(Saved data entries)
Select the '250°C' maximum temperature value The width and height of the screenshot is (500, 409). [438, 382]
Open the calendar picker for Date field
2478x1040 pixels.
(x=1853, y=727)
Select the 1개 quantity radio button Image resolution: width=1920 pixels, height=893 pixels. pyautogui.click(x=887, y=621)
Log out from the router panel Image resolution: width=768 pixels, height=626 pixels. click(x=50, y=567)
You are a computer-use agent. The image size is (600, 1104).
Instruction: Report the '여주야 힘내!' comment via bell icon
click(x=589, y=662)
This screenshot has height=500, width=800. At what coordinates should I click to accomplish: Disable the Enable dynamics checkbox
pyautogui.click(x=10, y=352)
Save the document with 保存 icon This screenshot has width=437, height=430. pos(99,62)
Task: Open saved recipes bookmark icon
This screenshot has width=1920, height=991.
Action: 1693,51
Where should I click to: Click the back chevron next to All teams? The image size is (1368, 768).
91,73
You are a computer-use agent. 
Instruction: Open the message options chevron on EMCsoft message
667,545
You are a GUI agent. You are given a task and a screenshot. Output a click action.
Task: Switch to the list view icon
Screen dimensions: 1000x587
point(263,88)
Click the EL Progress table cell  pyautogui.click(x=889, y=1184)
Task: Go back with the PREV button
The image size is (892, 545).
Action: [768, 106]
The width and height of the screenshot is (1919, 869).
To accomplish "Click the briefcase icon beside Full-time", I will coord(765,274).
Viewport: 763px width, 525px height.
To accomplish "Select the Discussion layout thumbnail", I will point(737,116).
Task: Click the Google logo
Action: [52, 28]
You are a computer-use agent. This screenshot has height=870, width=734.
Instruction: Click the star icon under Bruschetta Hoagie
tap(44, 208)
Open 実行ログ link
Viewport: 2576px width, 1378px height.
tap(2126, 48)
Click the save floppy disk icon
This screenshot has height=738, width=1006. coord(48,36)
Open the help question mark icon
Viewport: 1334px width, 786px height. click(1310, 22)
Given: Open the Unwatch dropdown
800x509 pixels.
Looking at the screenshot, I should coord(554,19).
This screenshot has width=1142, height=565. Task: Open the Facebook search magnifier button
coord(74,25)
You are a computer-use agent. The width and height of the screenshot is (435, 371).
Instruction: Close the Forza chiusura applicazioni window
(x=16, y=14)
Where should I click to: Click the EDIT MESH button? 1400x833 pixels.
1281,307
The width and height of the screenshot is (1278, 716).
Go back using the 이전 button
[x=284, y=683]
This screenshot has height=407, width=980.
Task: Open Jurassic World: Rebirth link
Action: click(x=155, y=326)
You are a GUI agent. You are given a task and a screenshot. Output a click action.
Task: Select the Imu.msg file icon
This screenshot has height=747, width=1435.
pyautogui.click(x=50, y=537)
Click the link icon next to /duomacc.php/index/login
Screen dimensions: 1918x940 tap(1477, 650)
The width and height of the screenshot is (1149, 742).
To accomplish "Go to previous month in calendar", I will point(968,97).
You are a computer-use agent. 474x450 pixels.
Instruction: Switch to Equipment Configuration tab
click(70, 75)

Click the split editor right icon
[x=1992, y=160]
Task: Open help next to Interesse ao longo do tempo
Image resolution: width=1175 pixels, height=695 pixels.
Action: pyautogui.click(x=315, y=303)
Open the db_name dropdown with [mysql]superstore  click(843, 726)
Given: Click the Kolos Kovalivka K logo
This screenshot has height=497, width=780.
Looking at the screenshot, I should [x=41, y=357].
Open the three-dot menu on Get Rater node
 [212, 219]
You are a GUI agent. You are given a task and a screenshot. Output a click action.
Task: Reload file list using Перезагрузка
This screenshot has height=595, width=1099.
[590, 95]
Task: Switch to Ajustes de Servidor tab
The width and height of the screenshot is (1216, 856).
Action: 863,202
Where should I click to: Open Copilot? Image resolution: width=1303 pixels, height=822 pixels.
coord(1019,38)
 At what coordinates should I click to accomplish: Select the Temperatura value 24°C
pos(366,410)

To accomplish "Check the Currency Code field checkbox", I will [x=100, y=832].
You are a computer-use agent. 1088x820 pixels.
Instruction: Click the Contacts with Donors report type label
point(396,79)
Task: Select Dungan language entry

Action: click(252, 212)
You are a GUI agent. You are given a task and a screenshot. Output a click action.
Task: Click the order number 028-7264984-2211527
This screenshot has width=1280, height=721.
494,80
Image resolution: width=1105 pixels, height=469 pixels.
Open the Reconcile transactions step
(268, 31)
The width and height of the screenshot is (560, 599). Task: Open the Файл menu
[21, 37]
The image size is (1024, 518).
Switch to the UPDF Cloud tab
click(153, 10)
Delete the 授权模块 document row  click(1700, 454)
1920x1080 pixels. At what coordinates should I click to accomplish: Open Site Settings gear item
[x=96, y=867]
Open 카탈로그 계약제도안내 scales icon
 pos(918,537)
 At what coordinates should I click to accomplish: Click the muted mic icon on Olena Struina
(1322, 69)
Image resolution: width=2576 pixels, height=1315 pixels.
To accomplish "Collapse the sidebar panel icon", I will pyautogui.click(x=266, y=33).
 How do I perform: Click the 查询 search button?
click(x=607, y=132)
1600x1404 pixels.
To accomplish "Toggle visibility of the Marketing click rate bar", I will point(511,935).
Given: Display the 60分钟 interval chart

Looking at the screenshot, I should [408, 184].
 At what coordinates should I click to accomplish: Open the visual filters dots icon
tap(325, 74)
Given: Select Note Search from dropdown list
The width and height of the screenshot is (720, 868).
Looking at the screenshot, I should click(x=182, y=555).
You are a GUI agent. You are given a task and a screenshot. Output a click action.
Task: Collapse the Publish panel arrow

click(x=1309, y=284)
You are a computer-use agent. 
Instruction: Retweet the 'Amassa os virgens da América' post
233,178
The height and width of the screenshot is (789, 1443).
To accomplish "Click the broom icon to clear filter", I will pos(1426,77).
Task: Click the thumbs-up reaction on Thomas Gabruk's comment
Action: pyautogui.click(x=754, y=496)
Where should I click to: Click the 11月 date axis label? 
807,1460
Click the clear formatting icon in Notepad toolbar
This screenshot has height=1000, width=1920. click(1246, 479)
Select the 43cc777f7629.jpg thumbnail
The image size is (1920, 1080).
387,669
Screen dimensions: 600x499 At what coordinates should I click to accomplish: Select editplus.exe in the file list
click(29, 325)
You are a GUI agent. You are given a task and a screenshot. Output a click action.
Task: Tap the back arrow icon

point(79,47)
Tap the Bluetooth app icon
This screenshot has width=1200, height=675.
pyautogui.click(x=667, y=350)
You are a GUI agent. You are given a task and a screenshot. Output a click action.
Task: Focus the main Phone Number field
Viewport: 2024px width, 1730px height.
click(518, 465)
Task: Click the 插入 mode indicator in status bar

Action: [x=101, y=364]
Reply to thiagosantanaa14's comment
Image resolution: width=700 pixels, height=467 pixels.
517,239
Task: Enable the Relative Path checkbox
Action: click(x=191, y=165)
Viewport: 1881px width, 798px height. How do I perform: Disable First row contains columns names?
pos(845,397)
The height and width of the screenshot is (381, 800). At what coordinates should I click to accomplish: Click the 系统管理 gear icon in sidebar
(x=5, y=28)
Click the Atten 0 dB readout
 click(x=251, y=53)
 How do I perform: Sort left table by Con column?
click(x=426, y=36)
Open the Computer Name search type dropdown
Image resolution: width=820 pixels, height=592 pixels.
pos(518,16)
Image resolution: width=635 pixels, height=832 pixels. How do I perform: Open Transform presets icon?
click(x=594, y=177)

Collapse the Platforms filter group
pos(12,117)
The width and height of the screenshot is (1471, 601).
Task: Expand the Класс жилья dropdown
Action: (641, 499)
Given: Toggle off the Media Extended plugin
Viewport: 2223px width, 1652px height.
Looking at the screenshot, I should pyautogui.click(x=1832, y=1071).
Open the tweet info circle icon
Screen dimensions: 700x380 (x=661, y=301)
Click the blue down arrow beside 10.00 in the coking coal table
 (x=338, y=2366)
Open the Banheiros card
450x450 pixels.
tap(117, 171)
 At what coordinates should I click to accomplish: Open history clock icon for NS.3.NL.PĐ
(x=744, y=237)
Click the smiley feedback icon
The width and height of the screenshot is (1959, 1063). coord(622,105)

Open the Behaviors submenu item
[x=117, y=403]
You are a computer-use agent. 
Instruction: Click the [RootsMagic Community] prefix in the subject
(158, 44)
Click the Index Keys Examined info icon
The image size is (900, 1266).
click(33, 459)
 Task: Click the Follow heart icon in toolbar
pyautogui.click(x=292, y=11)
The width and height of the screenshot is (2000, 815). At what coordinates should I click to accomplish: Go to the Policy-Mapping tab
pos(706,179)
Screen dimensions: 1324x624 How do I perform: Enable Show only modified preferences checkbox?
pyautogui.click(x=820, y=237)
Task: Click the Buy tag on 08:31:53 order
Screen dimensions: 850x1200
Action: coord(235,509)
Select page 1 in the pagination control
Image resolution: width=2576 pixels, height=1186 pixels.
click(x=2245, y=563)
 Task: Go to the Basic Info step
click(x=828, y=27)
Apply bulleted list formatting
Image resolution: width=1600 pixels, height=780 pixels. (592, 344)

PROBLEM
Render the lines from the start of the records through the line containing "Action: [768, 106]", inclusive, as a JSON list of strings with one string per line, skipping blank lines.

ANSWER TO THE PROBLEM
[
  "Select the '250°C' maximum temperature value The width and height of the screenshot is (500, 409). [438, 382]",
  "Open the calendar picker for Date field",
  "2478x1040 pixels.",
  "(x=1853, y=727)",
  "Select the 1개 quantity radio button Image resolution: width=1920 pixels, height=893 pixels. pyautogui.click(x=887, y=621)",
  "Log out from the router panel Image resolution: width=768 pixels, height=626 pixels. click(x=50, y=567)",
  "You are a computer-use agent. The image size is (600, 1104).",
  "Instruction: Report the '여주야 힘내!' comment via bell icon",
  "click(x=589, y=662)",
  "This screenshot has height=500, width=800. At what coordinates should I click to accomplish: Disable the Enable dynamics checkbox",
  "pyautogui.click(x=10, y=352)",
  "Save the document with 保存 icon This screenshot has width=437, height=430. pos(99,62)",
  "Task: Open saved recipes bookmark icon",
  "This screenshot has width=1920, height=991.",
  "Action: 1693,51",
  "Where should I click to: Click the back chevron next to All teams? The image size is (1368, 768).",
  "91,73",
  "You are a computer-use agent. ",
  "Instruction: Open the message options chevron on EMCsoft message",
  "667,545",
  "You are a GUI agent. You are given a task and a screenshot. Output a click action.",
  "Task: Switch to the list view icon",
  "Screen dimensions: 1000x587",
  "point(263,88)",
  "Click the EL Progress table cell  pyautogui.click(x=889, y=1184)",
  "Task: Go back with the PREV button",
  "The image size is (892, 545).",
  "Action: [768, 106]"
]